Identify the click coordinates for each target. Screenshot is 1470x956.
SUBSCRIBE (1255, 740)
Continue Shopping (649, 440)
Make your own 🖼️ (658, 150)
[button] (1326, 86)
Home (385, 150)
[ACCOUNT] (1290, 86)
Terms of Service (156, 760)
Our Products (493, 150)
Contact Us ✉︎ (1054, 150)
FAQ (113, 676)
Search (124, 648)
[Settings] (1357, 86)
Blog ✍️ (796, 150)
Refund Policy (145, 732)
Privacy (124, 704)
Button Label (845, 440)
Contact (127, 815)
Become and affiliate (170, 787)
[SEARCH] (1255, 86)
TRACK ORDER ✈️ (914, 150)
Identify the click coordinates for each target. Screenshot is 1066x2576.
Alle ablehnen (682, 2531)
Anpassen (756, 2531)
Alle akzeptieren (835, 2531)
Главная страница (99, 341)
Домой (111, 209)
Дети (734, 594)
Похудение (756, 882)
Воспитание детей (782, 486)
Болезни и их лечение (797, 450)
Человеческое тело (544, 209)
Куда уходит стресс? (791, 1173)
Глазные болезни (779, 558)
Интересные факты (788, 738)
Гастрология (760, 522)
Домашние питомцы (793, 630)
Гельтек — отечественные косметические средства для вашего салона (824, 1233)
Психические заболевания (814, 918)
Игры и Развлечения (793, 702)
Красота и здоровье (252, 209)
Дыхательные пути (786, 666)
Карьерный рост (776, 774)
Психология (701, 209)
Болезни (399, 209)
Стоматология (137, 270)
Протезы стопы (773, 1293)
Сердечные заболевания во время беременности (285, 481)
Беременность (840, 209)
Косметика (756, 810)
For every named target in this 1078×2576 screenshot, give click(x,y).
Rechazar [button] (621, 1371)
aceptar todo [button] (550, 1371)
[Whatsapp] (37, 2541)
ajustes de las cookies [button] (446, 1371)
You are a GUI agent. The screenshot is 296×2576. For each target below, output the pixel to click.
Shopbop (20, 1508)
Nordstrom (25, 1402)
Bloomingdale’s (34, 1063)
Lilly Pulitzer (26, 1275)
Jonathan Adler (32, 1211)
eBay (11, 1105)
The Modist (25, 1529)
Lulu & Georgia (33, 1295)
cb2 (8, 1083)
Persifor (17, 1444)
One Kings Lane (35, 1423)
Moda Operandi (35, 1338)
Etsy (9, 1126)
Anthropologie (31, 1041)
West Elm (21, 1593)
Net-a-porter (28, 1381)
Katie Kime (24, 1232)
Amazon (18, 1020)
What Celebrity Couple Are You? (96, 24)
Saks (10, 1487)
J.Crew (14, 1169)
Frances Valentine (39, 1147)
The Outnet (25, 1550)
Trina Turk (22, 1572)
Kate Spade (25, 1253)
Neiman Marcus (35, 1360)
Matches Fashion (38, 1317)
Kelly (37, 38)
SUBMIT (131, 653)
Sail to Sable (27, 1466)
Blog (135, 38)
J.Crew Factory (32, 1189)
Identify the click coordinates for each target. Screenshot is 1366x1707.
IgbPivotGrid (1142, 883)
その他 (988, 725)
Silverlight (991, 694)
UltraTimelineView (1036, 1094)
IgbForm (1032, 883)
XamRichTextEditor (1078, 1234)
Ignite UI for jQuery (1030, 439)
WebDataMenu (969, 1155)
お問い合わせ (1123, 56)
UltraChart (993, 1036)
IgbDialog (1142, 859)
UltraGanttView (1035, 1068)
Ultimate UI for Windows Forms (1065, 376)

_WORK ORDER_: Give back exactly the lines starting at the one with "[Whatsapp] (37, 2541)" and running to the end of the listing. Include both ends.

_RESPONSE TO THIS TASK_:
[Whatsapp] (37, 2541)
ajustes de las cookies [button] (446, 1371)
You are a GUI agent. The screenshot is 296×2576. For each target below, output the pixel to click.
Shopbop (20, 1508)
Nordstrom (25, 1402)
Bloomingdale’s (34, 1063)
Lilly Pulitzer (26, 1275)
Jonathan Adler (32, 1211)
eBay (11, 1105)
The Modist (25, 1529)
Lulu & Georgia (33, 1295)
cb2 (8, 1083)
Persifor (17, 1444)
One Kings Lane (35, 1423)
Moda Operandi (35, 1338)
Etsy (9, 1126)
Anthropologie (31, 1041)
West Elm (21, 1593)
Net-a-porter (28, 1381)
Katie Kime (24, 1232)
Amazon (18, 1020)
What Celebrity Couple Are You? (96, 24)
Saks (10, 1487)
J.Crew (14, 1169)
Frances Valentine (39, 1147)
The Outnet (25, 1550)
Trina Turk (22, 1572)
Kate Spade (25, 1253)
Neiman Marcus (35, 1360)
Matches Fashion (38, 1317)
Kelly (37, 38)
SUBMIT (131, 653)
Sail to Sable (27, 1466)
Blog (135, 38)
J.Crew Factory (32, 1189)
Identify the click coordinates for each target. Screenshot is 1366x1707.
IgbPivotGrid (1142, 883)
その他 (988, 725)
Silverlight (991, 694)
UltraTimelineView (1036, 1094)
IgbForm (1032, 883)
XamRichTextEditor (1078, 1234)
Ignite UI for jQuery (1030, 439)
WebDataMenu (969, 1155)
お問い合わせ (1123, 56)
UltraChart (993, 1036)
IgbDialog (1142, 859)
UltraGanttView (1035, 1068)
Ultimate UI for Windows Forms (1065, 376)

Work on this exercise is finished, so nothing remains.